=== Extrait du document ===
++++++
Je me trouvais dans mon état habituel quand Jésus béni me fit partager ses souffrances. Pendant que je souffrais, je vis une dame qui pleurait à chaudes larmes et qui disait :

« Les rois se sont ligués et les peuples,

  • ne se voyant ni aidés ni protégés, et même dépouillés, périssent.

Cependant, les rois ne peuvent subsister sans peuple. Ce qui me fait pleurer davantage,

  • c’est l’absence de ces forteresses de la Justice que sont les âmes victimes. Ces âmes sont le seul et unique soutien
  • qui retient la Justice en ces temps extrêmement tristes.

Toi, au moins, me donnes-tu ta parole que tu ne te retireras pas de cet état de victime ? »

Me sentant très résolue, et sans savoir pourquoi, je répondis : « Cette parole, je ne te la donne pas, mais je resterai dans cet état aussi longtemps que le Seigneur le voudra.

Dès qu’Il me dira que le temps d’accomplir cette pénitence est terminé, je n’y demeurerai même pas une minute de plus. »

En entendant combien ma volonté était inébranlable, cette femme pleurait davantage. Elle semblait vouloir m’émouvoir par ses larmes pour que je dise oui. Et moi, plus décidée que jamais, je lui dis : « Non, non ! »

En pleurant, elle dit : « Donc, il y aura Justice, il y aura des châtiments et des massacres sans que personne soit épargné. »

Par après, ayant dit cela à mon confesseur, il me demanda que, par obéissance, je retire mon « non ».
++++++
[Entrées de données enregistrées]
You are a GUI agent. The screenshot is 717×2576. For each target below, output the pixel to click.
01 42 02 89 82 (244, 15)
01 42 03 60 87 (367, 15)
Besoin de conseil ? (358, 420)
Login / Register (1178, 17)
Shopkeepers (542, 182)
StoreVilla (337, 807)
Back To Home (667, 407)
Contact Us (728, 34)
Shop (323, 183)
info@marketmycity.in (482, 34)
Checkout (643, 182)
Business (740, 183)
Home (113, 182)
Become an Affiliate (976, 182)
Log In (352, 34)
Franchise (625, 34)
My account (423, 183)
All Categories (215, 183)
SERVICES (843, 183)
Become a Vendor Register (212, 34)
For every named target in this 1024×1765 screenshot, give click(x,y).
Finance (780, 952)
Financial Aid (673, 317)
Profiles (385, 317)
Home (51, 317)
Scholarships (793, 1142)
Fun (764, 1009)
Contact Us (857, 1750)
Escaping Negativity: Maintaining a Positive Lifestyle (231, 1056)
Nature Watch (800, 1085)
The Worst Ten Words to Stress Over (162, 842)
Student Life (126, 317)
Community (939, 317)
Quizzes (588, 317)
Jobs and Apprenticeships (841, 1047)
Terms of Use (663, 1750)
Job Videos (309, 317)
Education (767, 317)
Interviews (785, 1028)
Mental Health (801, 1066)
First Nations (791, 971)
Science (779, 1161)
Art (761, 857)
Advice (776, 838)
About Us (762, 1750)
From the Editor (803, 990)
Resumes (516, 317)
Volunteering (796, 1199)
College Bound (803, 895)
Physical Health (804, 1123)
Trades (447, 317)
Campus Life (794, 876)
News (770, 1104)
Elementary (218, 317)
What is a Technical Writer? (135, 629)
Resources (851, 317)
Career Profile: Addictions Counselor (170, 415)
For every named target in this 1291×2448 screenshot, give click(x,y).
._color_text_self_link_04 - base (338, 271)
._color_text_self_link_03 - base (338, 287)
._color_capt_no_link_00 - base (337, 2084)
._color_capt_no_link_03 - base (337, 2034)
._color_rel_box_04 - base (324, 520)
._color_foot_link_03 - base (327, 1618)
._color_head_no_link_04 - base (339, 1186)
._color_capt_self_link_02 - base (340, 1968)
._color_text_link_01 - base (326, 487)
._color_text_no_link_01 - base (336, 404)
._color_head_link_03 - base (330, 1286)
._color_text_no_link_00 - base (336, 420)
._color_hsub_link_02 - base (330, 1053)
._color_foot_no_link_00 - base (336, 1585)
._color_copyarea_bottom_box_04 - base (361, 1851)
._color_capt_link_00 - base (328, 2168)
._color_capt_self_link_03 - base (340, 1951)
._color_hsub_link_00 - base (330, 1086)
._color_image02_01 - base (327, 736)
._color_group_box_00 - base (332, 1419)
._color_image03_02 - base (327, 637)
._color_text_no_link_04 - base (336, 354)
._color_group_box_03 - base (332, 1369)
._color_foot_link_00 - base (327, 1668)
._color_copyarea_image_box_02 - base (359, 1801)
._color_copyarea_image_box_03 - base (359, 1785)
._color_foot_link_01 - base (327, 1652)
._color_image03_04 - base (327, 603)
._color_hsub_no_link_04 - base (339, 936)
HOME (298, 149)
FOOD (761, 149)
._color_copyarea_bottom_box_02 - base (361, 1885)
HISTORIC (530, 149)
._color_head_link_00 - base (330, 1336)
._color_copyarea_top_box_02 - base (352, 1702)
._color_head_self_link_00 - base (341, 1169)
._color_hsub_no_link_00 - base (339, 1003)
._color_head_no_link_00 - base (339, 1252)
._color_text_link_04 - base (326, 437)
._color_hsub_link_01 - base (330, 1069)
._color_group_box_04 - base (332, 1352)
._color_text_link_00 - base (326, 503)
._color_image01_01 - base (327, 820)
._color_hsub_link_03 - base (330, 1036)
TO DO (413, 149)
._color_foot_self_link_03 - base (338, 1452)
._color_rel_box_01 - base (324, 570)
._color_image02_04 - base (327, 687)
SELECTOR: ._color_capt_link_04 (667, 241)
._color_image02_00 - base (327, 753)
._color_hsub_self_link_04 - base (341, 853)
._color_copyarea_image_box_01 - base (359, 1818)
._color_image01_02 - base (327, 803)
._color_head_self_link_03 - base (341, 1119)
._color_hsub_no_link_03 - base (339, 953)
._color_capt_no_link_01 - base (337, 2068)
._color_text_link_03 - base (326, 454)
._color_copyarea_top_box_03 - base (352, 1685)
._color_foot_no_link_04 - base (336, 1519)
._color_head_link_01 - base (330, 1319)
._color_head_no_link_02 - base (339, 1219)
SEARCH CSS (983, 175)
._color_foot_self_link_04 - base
++++++
=== Détails de l'exercice ===
Pouvez-vous citer mot pour mot le passage du récit de la vision qui va de « Je me trouvais » jusqu'à « Seigneur le voudra. » inclus ?

=== Réponse attendue ===
Je me trouvais dans mon état habituel quand Jésus béni me fit partager ses souffrances. Pendant que je souffrais, je vis une dame qui pleurait à chaudes larmes et qui disait :

« Les rois se sont ligués et les peuples,

  • ne se voyant ni aidés ni protégés, et même dépouillés, périssent.

Cependant, les rois ne peuvent subsister sans peuple. Ce qui me fait pleurer davantage,

  • c’est l’absence de ces forteresses de la Justice que sont les âmes victimes. Ces âmes sont le seul et unique soutien
  • qui retient la Justice en ces temps extrêmement tristes.

Toi, au moins, me donnes-tu ta parole que tu ne te retireras pas de cet état de victime ? »

Me sentant très résolue, et sans savoir pourquoi, je répondis : « Cette parole, je ne te la donne pas, mais je resterai dans cet état aussi longtemps que le Seigneur le voudra.